Input data
☆ ☆ ☆ ☆

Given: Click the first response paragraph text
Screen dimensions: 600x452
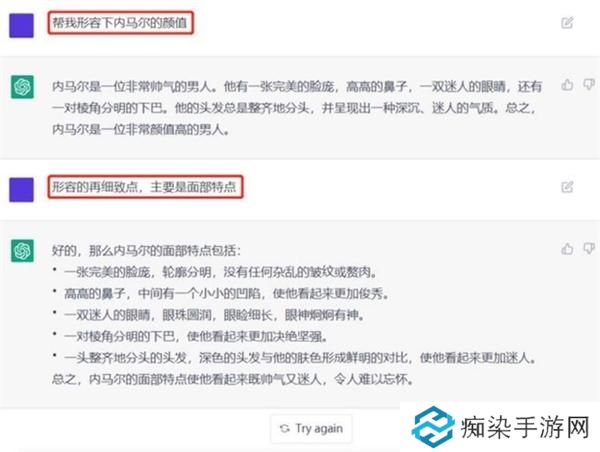Looking at the screenshot, I should pyautogui.click(x=297, y=108).
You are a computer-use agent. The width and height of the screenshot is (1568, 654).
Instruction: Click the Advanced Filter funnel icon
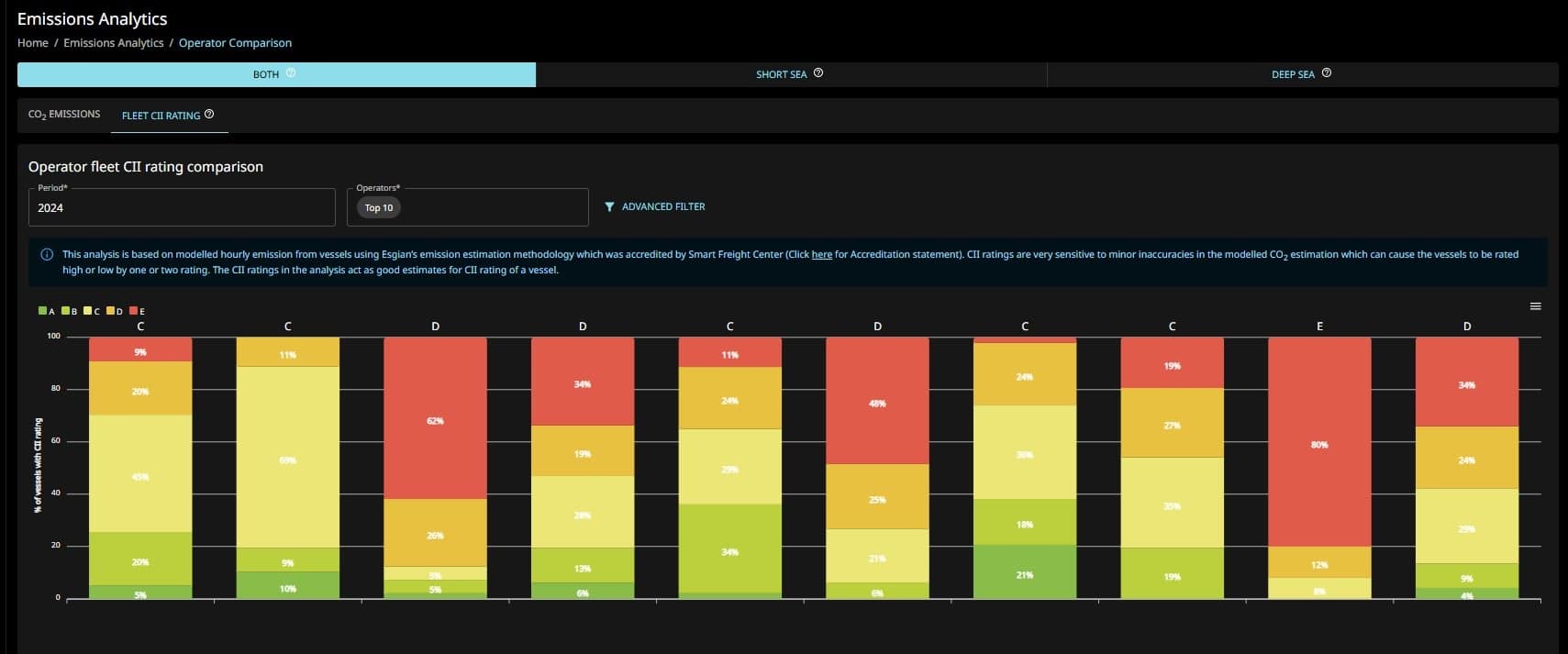pos(609,207)
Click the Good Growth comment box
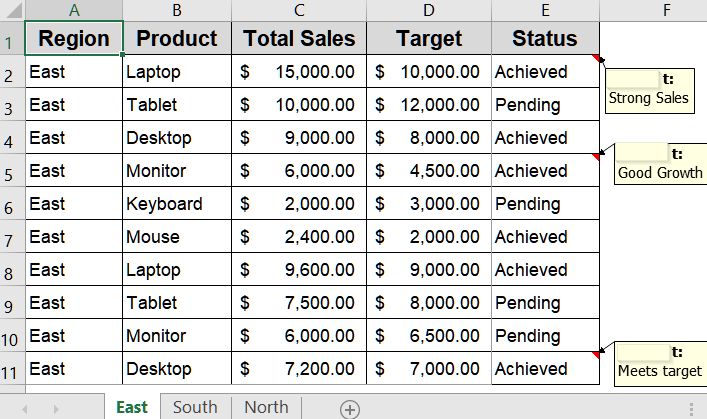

☆ ☆ ☆ ☆

Task objective
Please restate the entries word for word, with all pictures left out.

Task output
Given: Click the first response paragraph text
Screen dimensions: 600x452
Looking at the screenshot, I should pyautogui.click(x=297, y=108).
You are a computer-use agent. The width and height of the screenshot is (1568, 654).
Instruction: Click the Advanced Filter funnel icon
pos(609,207)
Click the Good Growth comment box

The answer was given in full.